Repeat each line of the records below exactly.

-- EXCERPTED DATA --
......

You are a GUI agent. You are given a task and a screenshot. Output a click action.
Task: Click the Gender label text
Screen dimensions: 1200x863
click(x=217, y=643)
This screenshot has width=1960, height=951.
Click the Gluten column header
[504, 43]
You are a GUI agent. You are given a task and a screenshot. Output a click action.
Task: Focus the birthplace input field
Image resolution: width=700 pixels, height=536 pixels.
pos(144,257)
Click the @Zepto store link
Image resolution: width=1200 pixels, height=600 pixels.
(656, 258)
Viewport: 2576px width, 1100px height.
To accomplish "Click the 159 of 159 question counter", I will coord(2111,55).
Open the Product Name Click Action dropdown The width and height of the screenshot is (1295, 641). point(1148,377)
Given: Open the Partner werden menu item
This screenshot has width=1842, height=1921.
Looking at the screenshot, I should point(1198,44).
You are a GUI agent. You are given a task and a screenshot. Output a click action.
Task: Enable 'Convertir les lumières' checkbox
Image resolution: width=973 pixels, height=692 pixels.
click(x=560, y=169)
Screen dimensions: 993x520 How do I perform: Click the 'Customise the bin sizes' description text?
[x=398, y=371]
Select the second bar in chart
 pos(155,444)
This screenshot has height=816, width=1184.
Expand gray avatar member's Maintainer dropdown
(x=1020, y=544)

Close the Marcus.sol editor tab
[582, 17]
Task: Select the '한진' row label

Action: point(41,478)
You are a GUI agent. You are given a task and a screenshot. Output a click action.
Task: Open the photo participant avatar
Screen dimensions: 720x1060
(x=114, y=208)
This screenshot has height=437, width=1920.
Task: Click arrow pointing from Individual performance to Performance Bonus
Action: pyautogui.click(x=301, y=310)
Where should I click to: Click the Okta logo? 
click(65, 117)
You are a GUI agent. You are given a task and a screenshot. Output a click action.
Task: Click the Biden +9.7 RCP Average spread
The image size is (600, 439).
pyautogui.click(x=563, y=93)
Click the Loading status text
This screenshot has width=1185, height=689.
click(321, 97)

......

-- OUTPUT FOR THIS EXERCISE --
You are a GUI agent. You are given a task and a screenshot. Output a click action.
Task: Click the Gender label text
Screen dimensions: 1200x863
click(x=217, y=643)
This screenshot has width=1960, height=951.
Click the Gluten column header
[504, 43]
You are a GUI agent. You are given a task and a screenshot. Output a click action.
Task: Focus the birthplace input field
Image resolution: width=700 pixels, height=536 pixels.
pos(144,257)
Click the @Zepto store link
Image resolution: width=1200 pixels, height=600 pixels.
(656, 258)
Viewport: 2576px width, 1100px height.
To accomplish "Click the 159 of 159 question counter", I will coord(2111,55).
Open the Product Name Click Action dropdown The width and height of the screenshot is (1295, 641). point(1148,377)
Given: Open the Partner werden menu item
This screenshot has width=1842, height=1921.
Looking at the screenshot, I should point(1198,44).
You are a GUI agent. You are given a task and a screenshot. Output a click action.
Task: Enable 'Convertir les lumières' checkbox
Image resolution: width=973 pixels, height=692 pixels.
click(x=560, y=169)
Screen dimensions: 993x520 How do I perform: Click the 'Customise the bin sizes' description text?
[x=398, y=371]
Select the second bar in chart
 pos(155,444)
This screenshot has height=816, width=1184.
Expand gray avatar member's Maintainer dropdown
(x=1020, y=544)

Close the Marcus.sol editor tab
[582, 17]
Task: Select the '한진' row label

Action: point(41,478)
You are a GUI agent. You are given a task and a screenshot. Output a click action.
Task: Open the photo participant avatar
Screen dimensions: 720x1060
(x=114, y=208)
This screenshot has height=437, width=1920.
Task: Click arrow pointing from Individual performance to Performance Bonus
Action: pyautogui.click(x=301, y=310)
Where should I click to: Click the Okta logo? 
click(65, 117)
You are a GUI agent. You are given a task and a screenshot. Output a click action.
Task: Click the Biden +9.7 RCP Average spread
The image size is (600, 439).
pyautogui.click(x=563, y=93)
Click the Loading status text
This screenshot has width=1185, height=689.
click(321, 97)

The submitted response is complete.